⟨

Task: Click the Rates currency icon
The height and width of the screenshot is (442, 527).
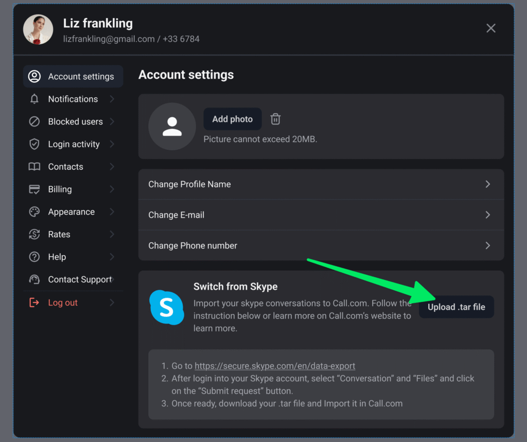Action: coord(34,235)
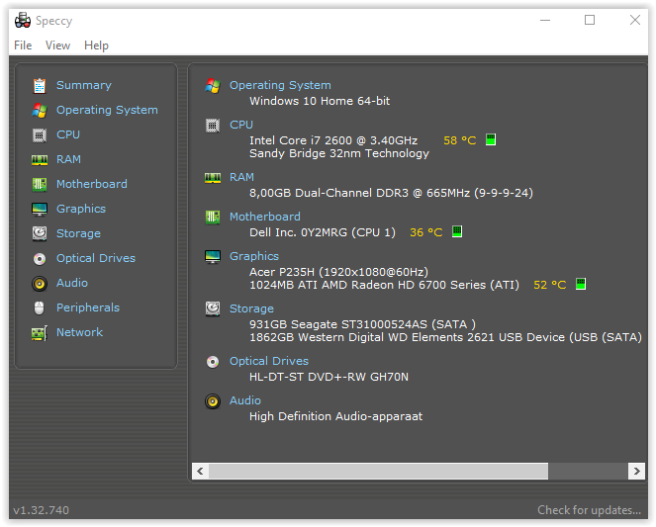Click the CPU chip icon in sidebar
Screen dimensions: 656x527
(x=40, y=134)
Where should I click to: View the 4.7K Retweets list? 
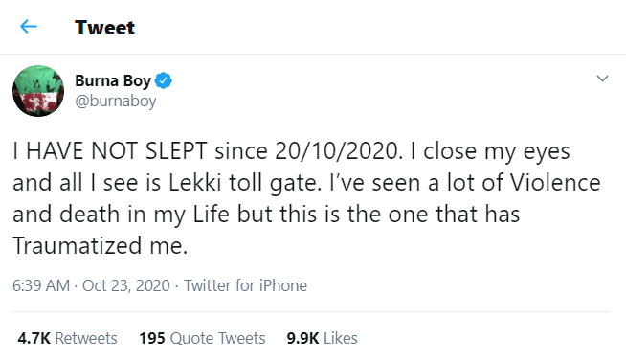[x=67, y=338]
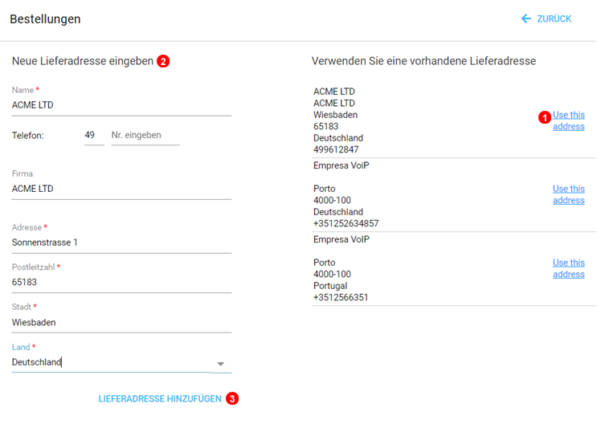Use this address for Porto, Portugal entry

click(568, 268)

⟩
⟨

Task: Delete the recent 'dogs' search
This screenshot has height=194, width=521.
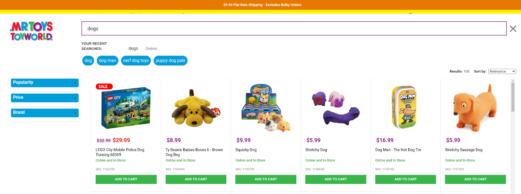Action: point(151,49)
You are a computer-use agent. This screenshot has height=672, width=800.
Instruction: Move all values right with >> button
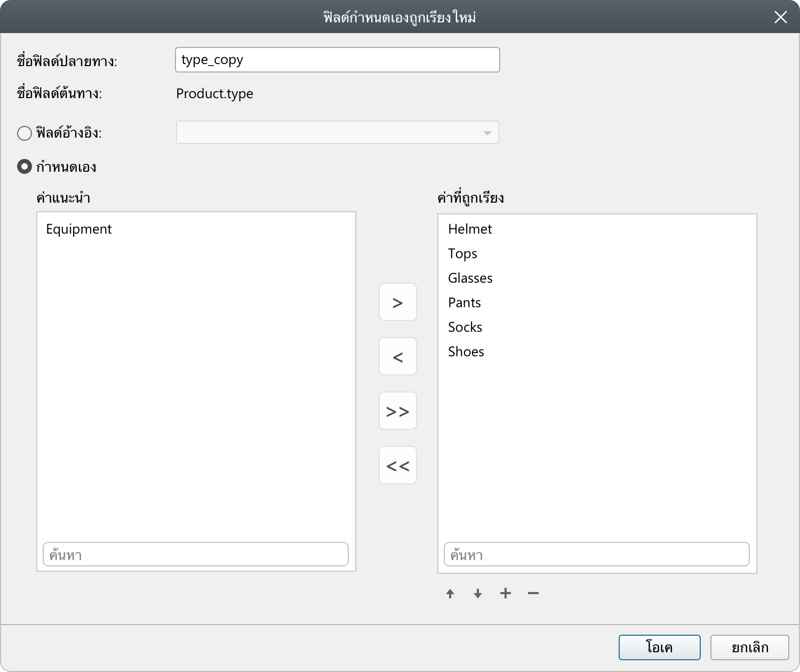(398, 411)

⟩
⟨

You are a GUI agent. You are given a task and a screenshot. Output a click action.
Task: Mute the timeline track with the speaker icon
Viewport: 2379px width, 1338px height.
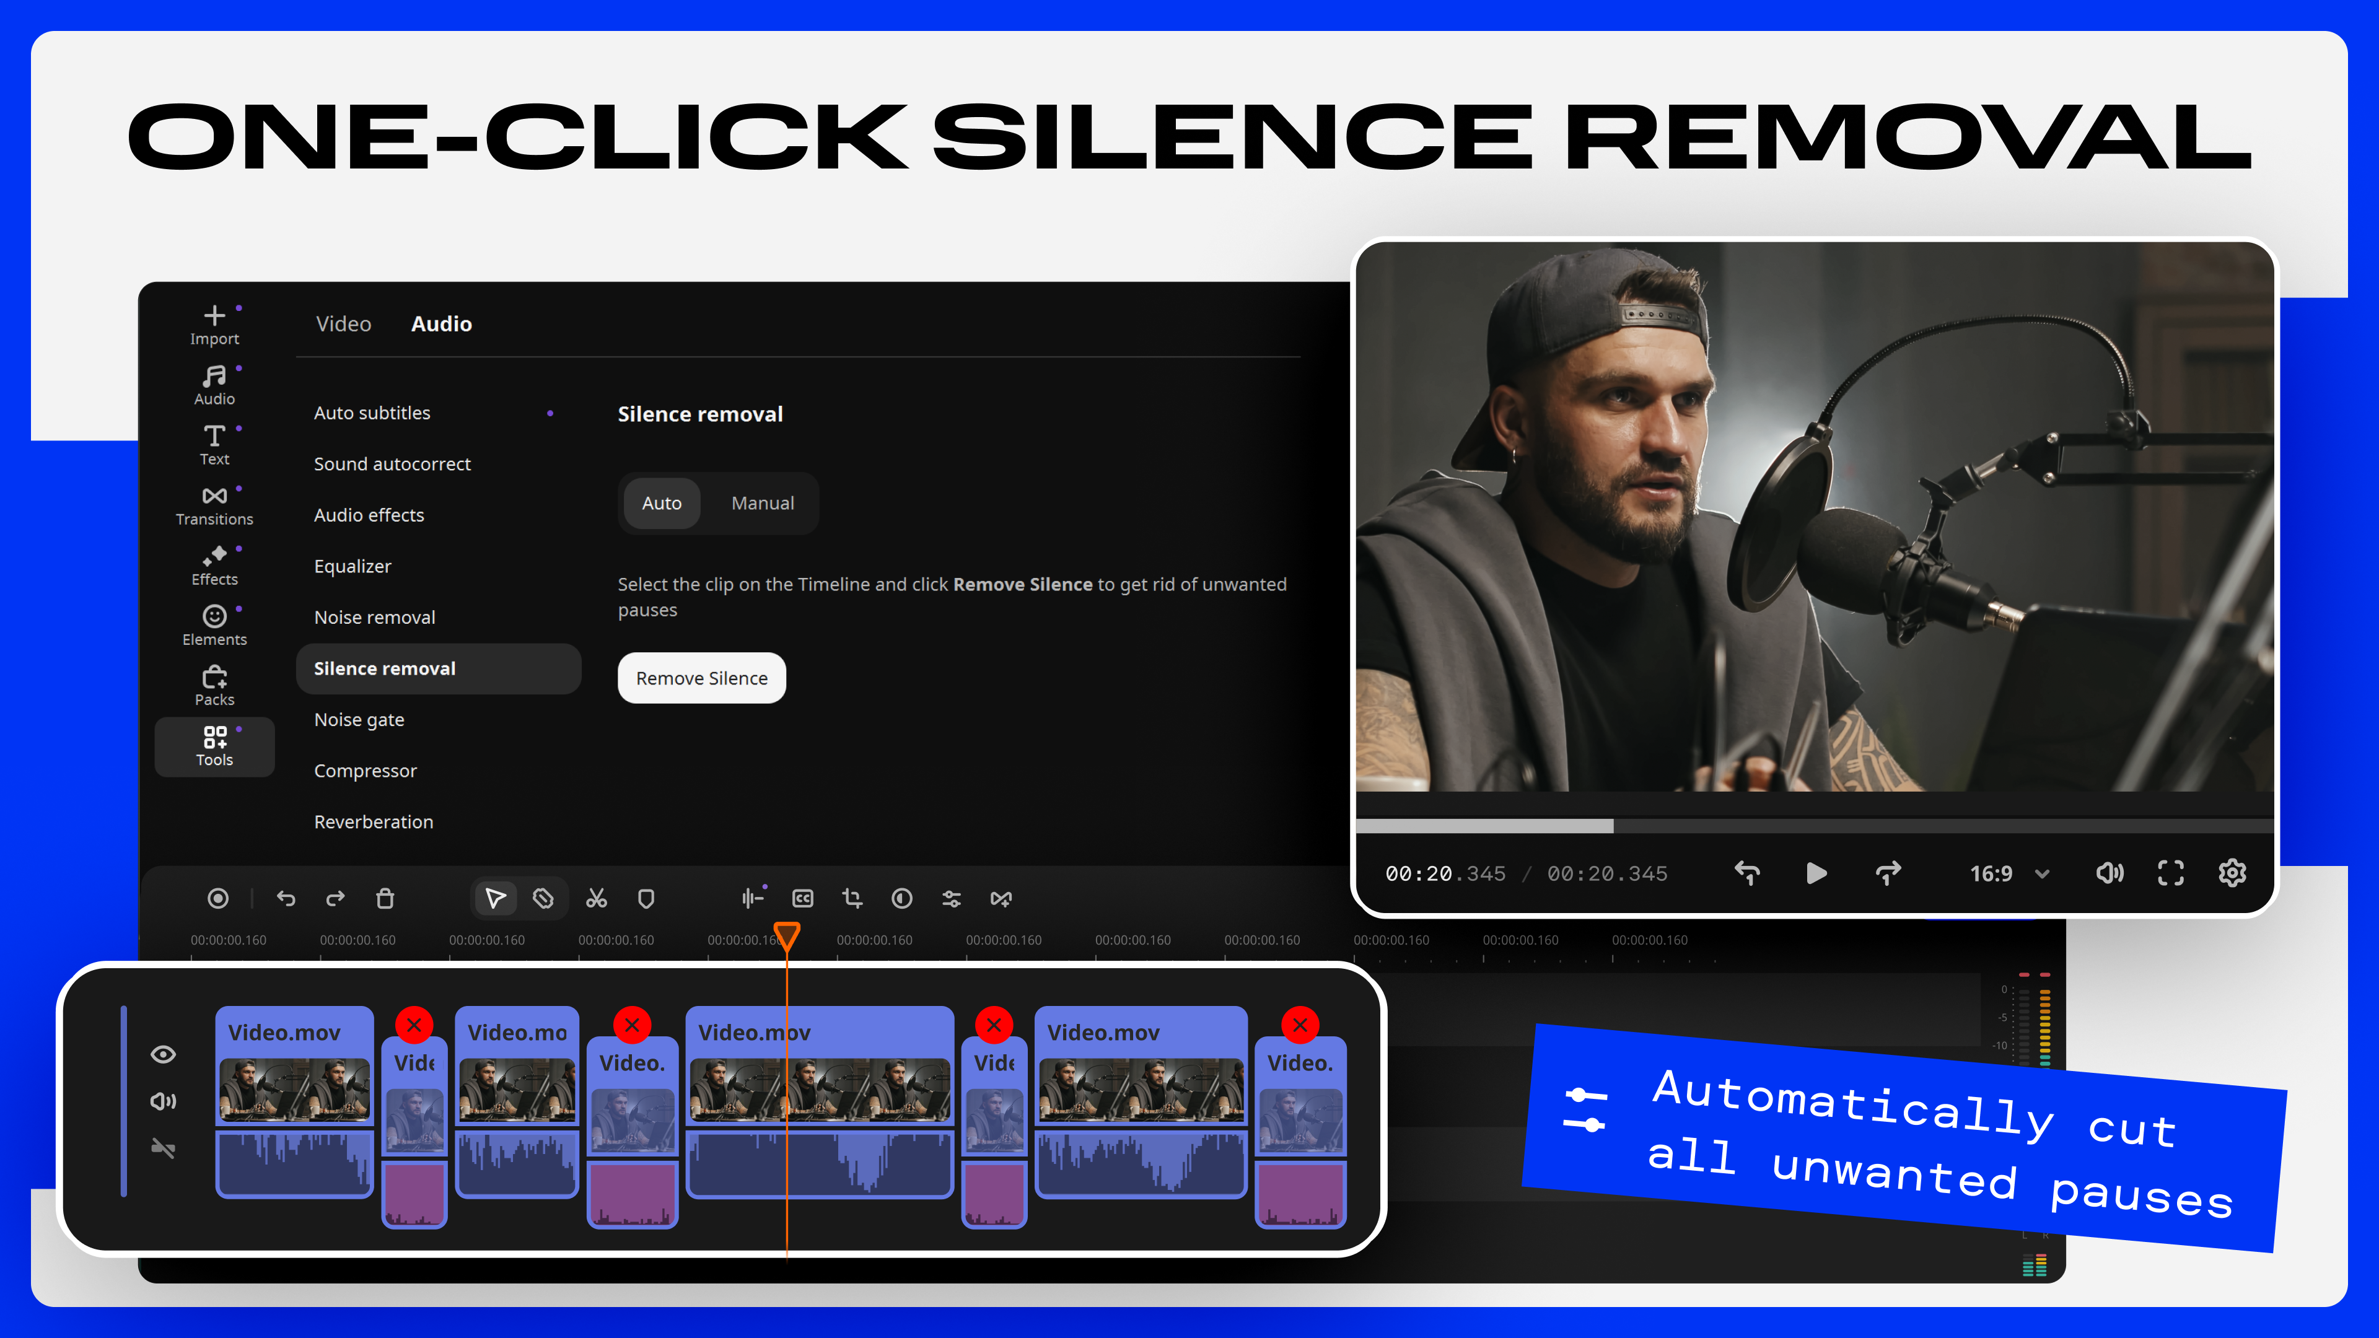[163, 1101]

⟩

# WRITTEN TASK
Please go through the data above and copy out every line that contains the word "with".

# FULL RESPONSE
Instruction: Move all values right with >> button
Task: Mute the timeline track with the speaker icon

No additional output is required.